The North American Aerospace Defense Command is a US/Canada organization protecting the air sovereignty of the two nations.

But every year on December 24th, they also tell you where Santa is. From

The modern tradition of tracking Santa began in 1955 when a young child accidentally dialed the unlisted phone number of the Continental Air Defense Command Operations Center upon seeing an newspaper advertisement telling kids to call Santa. The Director of Operations, Colonel Harry Shoup, answered the phone and instructed his staff to check the radar for indications of Santa making his way south from the North Pole…. Each year since, NORAD has dutifully reported Santa’s location on Dec. 24 to millions of children and families across the globe. NORAD receives calls from around the world on Dec. 24 asking for Santa’s location.
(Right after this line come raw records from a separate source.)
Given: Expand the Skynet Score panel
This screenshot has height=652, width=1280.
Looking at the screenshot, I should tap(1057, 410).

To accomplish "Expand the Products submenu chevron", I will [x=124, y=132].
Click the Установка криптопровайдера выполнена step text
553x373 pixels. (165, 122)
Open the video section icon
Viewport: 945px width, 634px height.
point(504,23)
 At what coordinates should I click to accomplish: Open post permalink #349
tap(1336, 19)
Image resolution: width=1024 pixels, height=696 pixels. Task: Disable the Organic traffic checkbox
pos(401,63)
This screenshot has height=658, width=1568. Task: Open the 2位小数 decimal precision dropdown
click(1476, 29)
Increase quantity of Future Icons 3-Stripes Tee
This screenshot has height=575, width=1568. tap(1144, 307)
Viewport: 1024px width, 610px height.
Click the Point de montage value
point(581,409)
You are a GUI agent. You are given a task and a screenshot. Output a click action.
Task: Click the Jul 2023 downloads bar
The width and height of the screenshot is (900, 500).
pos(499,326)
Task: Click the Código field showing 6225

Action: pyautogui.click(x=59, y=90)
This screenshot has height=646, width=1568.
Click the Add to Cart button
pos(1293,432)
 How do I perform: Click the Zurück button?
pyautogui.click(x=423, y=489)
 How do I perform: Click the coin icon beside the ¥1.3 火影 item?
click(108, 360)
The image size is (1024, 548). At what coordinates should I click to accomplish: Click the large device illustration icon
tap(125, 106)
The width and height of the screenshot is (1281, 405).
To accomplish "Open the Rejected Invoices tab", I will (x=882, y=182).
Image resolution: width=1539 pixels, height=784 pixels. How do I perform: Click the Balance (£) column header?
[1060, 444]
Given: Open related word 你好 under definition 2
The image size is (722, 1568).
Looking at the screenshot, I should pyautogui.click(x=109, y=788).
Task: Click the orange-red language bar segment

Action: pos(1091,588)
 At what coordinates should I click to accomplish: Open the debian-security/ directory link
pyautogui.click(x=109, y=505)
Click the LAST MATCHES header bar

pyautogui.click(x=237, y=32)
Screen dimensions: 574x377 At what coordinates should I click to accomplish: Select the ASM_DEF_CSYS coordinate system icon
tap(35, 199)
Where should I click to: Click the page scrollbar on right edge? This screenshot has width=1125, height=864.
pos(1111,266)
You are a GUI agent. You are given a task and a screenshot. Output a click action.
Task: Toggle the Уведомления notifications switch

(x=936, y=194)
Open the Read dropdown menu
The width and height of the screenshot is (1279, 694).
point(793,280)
Children, families and fans also keep track of Santa’s location on the NORAD Tracks Santa® website and our social media platforms.

The page lists the NORAD technologies involved in tracking Santa — including 47 radar installations and geo-synchronous satellites with infrared heat sensors. (“Rudolph’s nose gives off an infrared signature similar to a missile launch…”)
And this year NORAD also produced a special video highlighting the various military fleets protecting Santa. (“He may know when you’re sleeping, he may know when you’re awake… ” it tells viewers. “But for 67 years now, when he takes flight, we’ll know.”)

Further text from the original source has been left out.